During the tides, if winds (especially the East Sea wind) occur, they would increase the salinity intrusion on the main streams and canals. According to the meteorological and hydrography station in the South Western region, during the 2017-2018 dry season, the temperature in the delta will be the equivalent to the average of many years and is likely to be lower than the temperature of the same period last year. In the dry season, there is the possibility of unseasonal rain and the total rainfall is likely to be higher than the average of recent years. The aforementioned meteorological conditions will contribute to the reduction of evaporation, meeting the water demand for the crop. Salinity intrusion, however, can be severe in some localities

In the Mekong Delta provinces, water is used in a variety of industries but mostly serves rice cultivation. The area of paddies for the winter-spring crop in need of water in Long An province is 231,782 hectares; Tien Giang, 72,880 hectares; Ben Tre, 15,600 ha; Tra Vinh, 55,000 hectares; Dong Thap, 206,000 hectares, and Kien Giang, 290,050 hectares. Meanwhile, in the mouth of the Mekong River, from the beginning of the dry season, salinity has occurred, from 0.1-5.8g/l lower than that in the same period in 2017, and 4.6-19.5g/l lower than in 2016. In the West Coastal region and the Cai Lon River, the salinity is much higher than the same period of 2017. Thus, the depth of salinity intrusion in the Mekong Delta from the beginning of the dry season has an area of 32 to 55km.

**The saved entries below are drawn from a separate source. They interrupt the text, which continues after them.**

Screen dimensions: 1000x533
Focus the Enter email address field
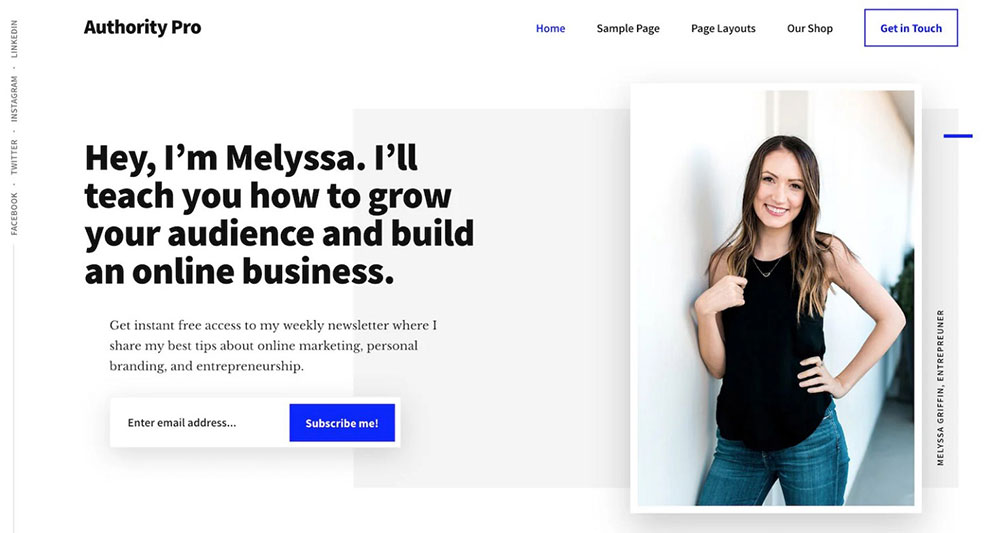click(x=200, y=423)
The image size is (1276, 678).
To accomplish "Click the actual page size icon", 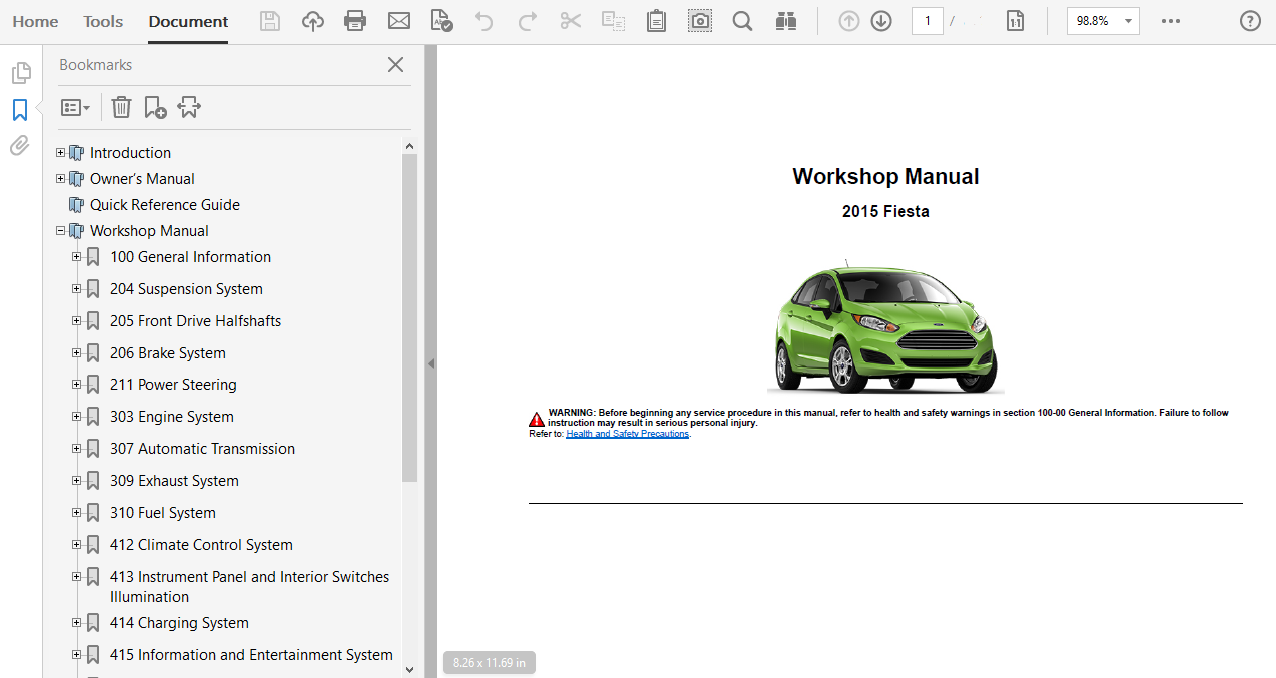I will point(1015,20).
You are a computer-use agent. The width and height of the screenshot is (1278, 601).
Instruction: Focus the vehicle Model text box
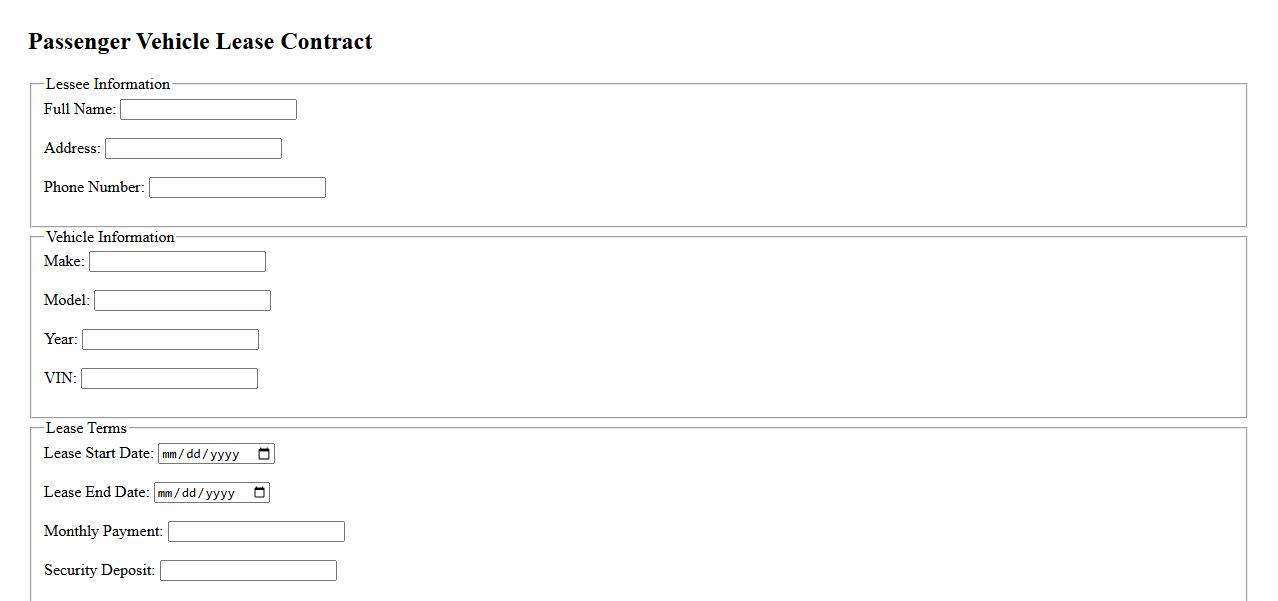[182, 301]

In order to actively prevent and control the impact of salinisation on agricultural production, localities need to store fresh water at the highest level since fresh water appears in the river and prepare a plan for drought and salt intrusion prevention. The agricultural sector should have a plan for active production and a reasonable planting calendar. In some areas with difficult water sources or no works to combat saltiness, it is necessary to wait for rain such as in the summer-autumn crop. In the long term, localities in the Mekong Delta need to develop a strategy for supplying fresh water, as well as pay attention to upgrading fresh water transfer channels.

With both immediate and long-term solutions, the Mekong Delta provinces will gradually overcome the damages caused by droughts and saline intrusion in order to prevent a repeat of the situation in the 2016-2017 dry season when 11 of the 13 provinces and cities were forced to declare a state of disaster.